[Start EXERCISE MATERIAL]
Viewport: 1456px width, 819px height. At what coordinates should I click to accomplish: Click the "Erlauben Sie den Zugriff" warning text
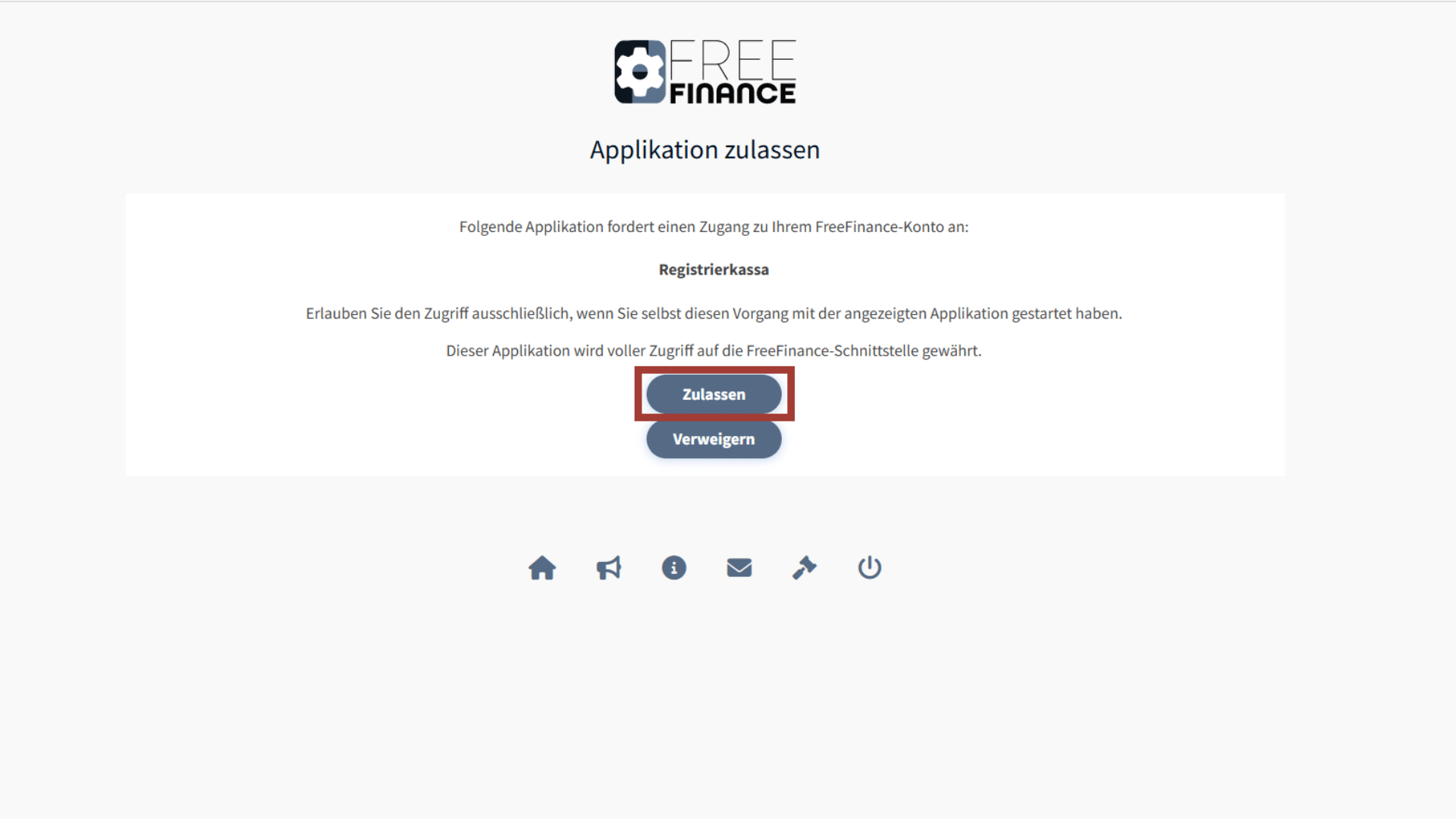tap(714, 313)
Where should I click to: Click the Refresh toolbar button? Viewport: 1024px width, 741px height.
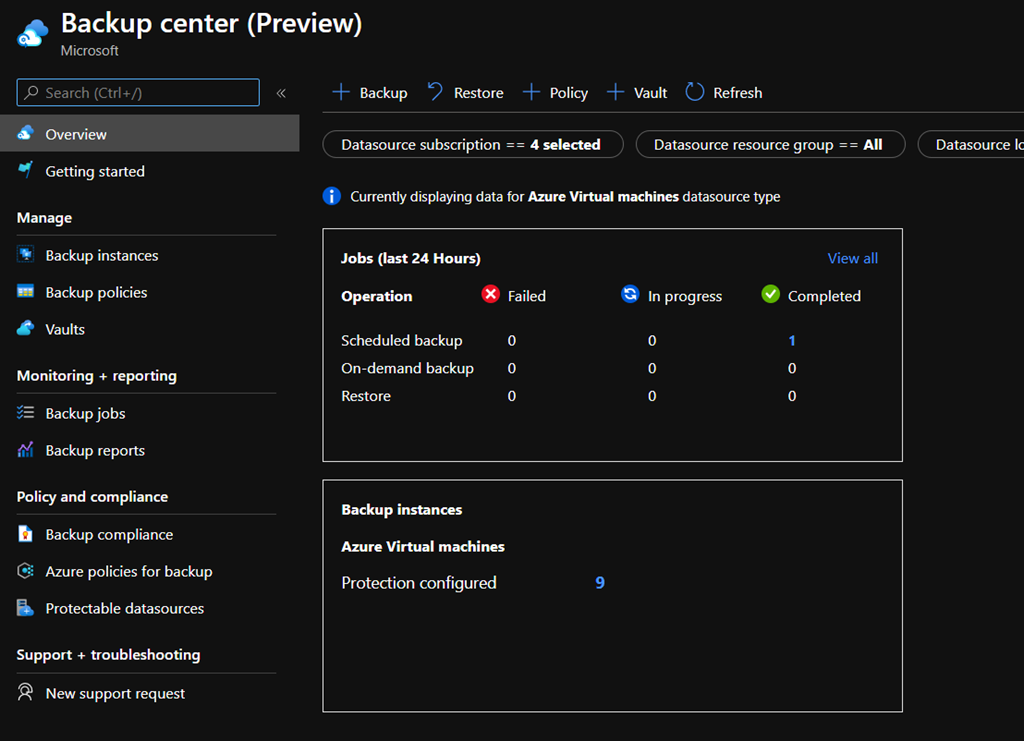pyautogui.click(x=724, y=93)
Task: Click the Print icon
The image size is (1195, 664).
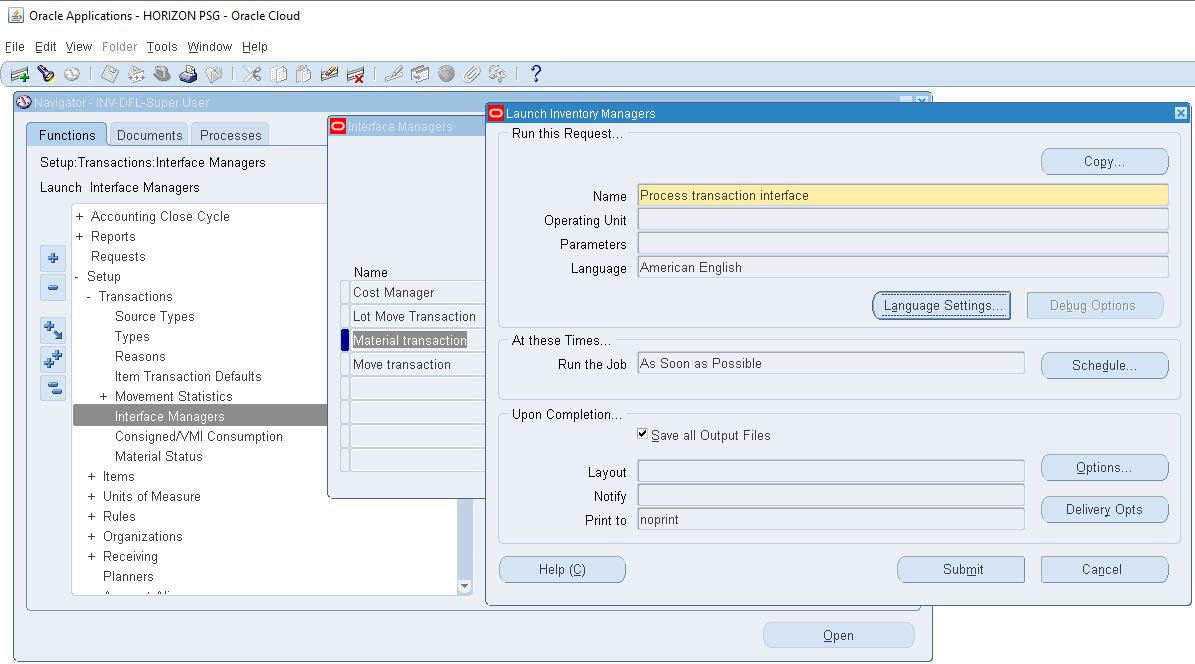Action: 188,74
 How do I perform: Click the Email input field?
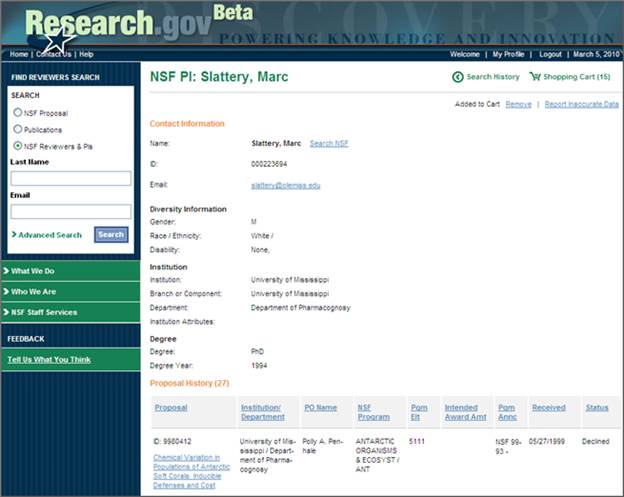point(70,212)
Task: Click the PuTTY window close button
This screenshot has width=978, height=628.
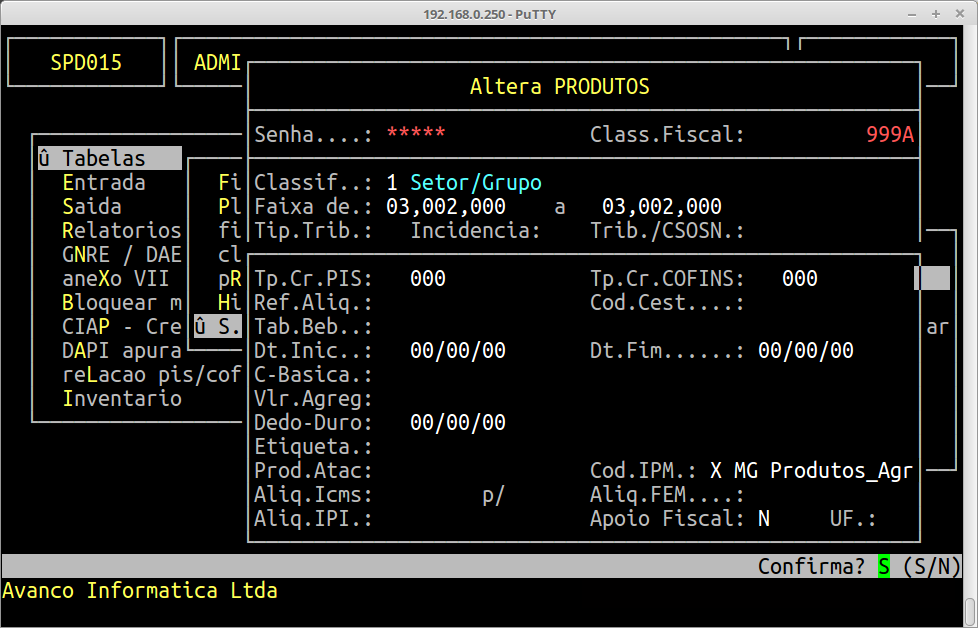Action: coord(960,14)
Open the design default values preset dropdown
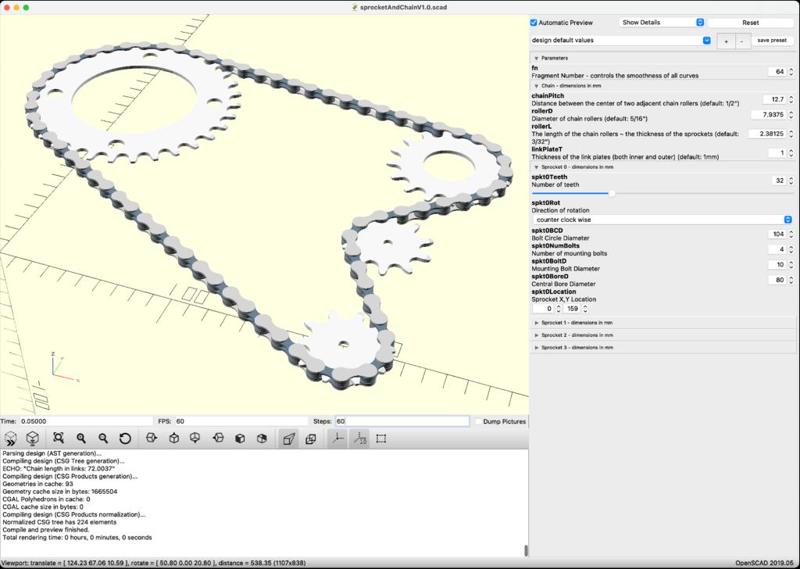800x569 pixels. pos(621,40)
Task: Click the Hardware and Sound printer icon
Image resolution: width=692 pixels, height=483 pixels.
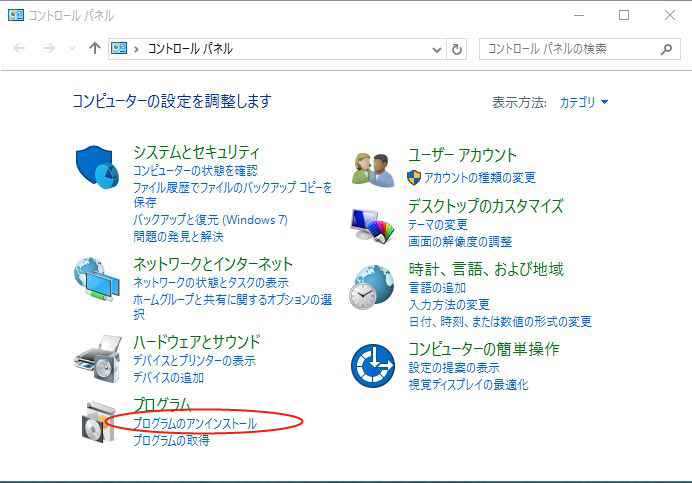Action: 97,357
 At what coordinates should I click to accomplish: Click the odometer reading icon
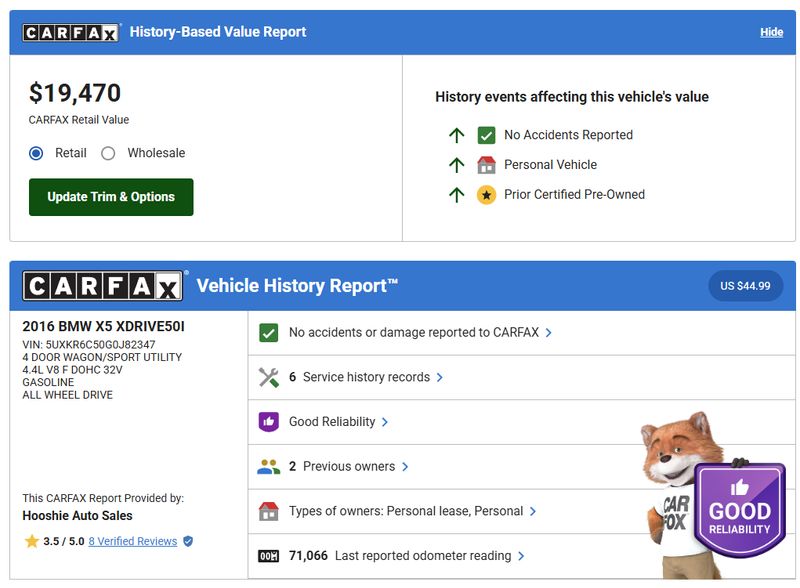pos(268,556)
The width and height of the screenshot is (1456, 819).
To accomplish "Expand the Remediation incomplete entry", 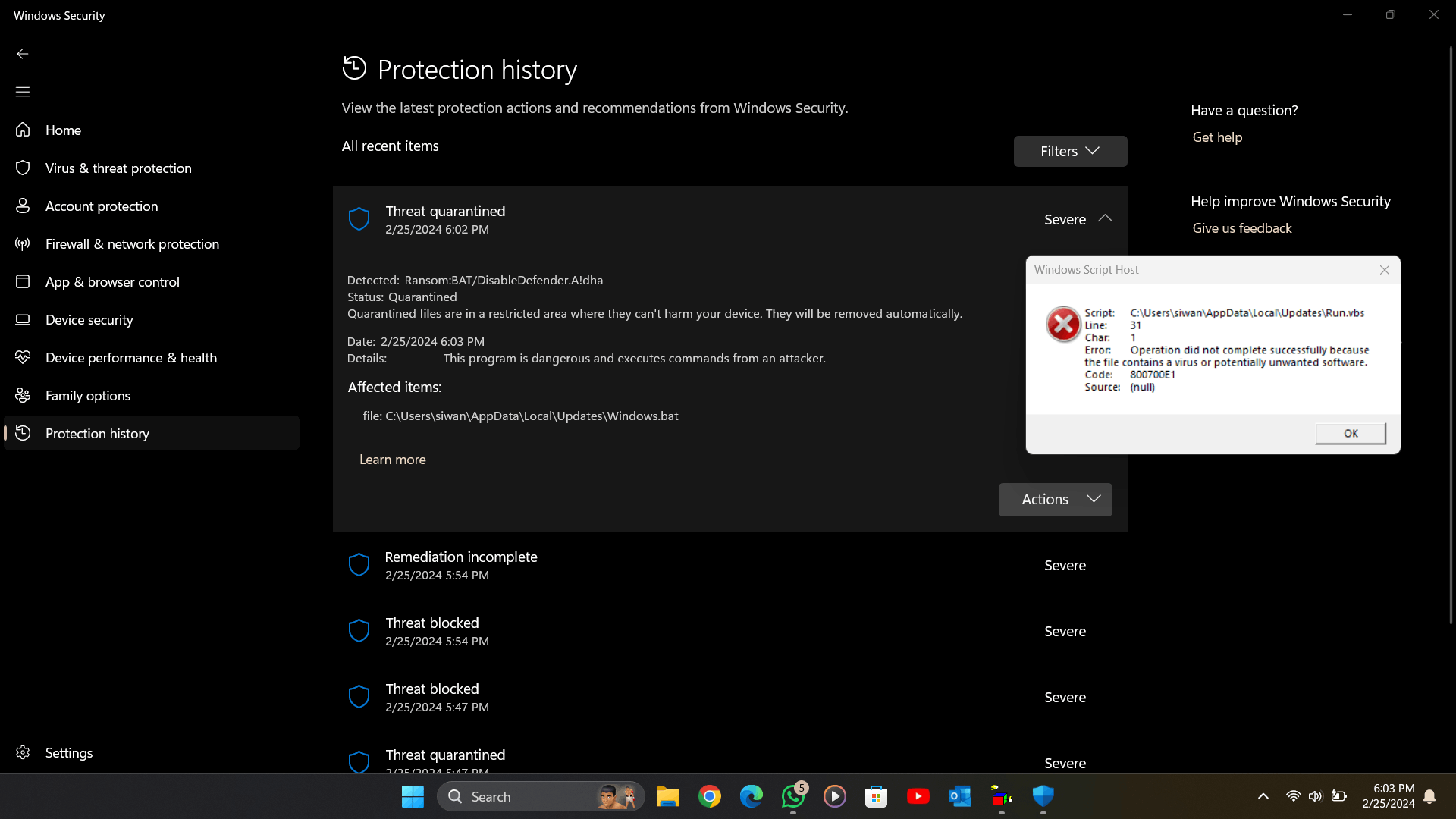I will (730, 565).
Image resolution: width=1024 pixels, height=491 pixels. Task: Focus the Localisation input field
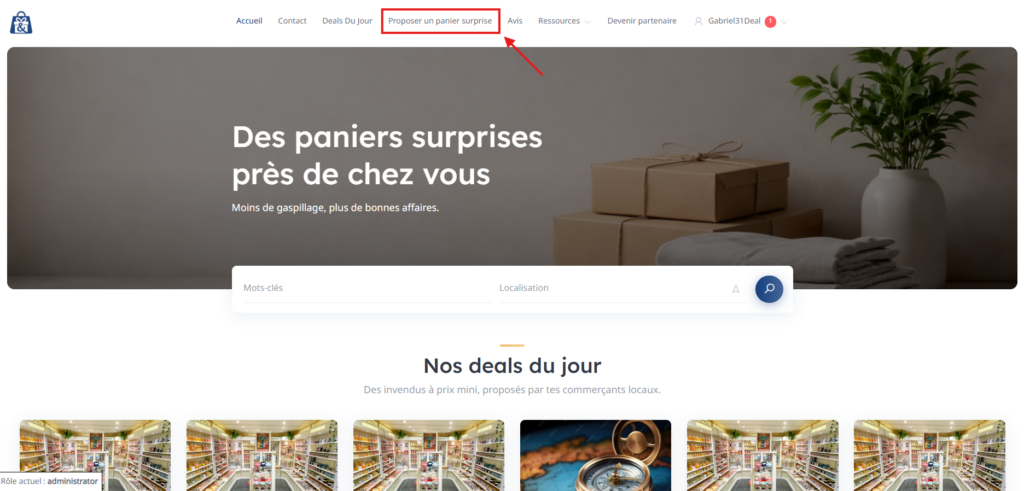pyautogui.click(x=614, y=288)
[End EXERCISE MATERIAL]
• **STATED EXERCISE**:
Copy everything from the line containing "Image resolution: width=1024" down to the end of the lines above, leaving out the pictures.

• **FULL ANSWER**:
Image resolution: width=1024 pixels, height=491 pixels. Task: Focus the Localisation input field
pyautogui.click(x=614, y=288)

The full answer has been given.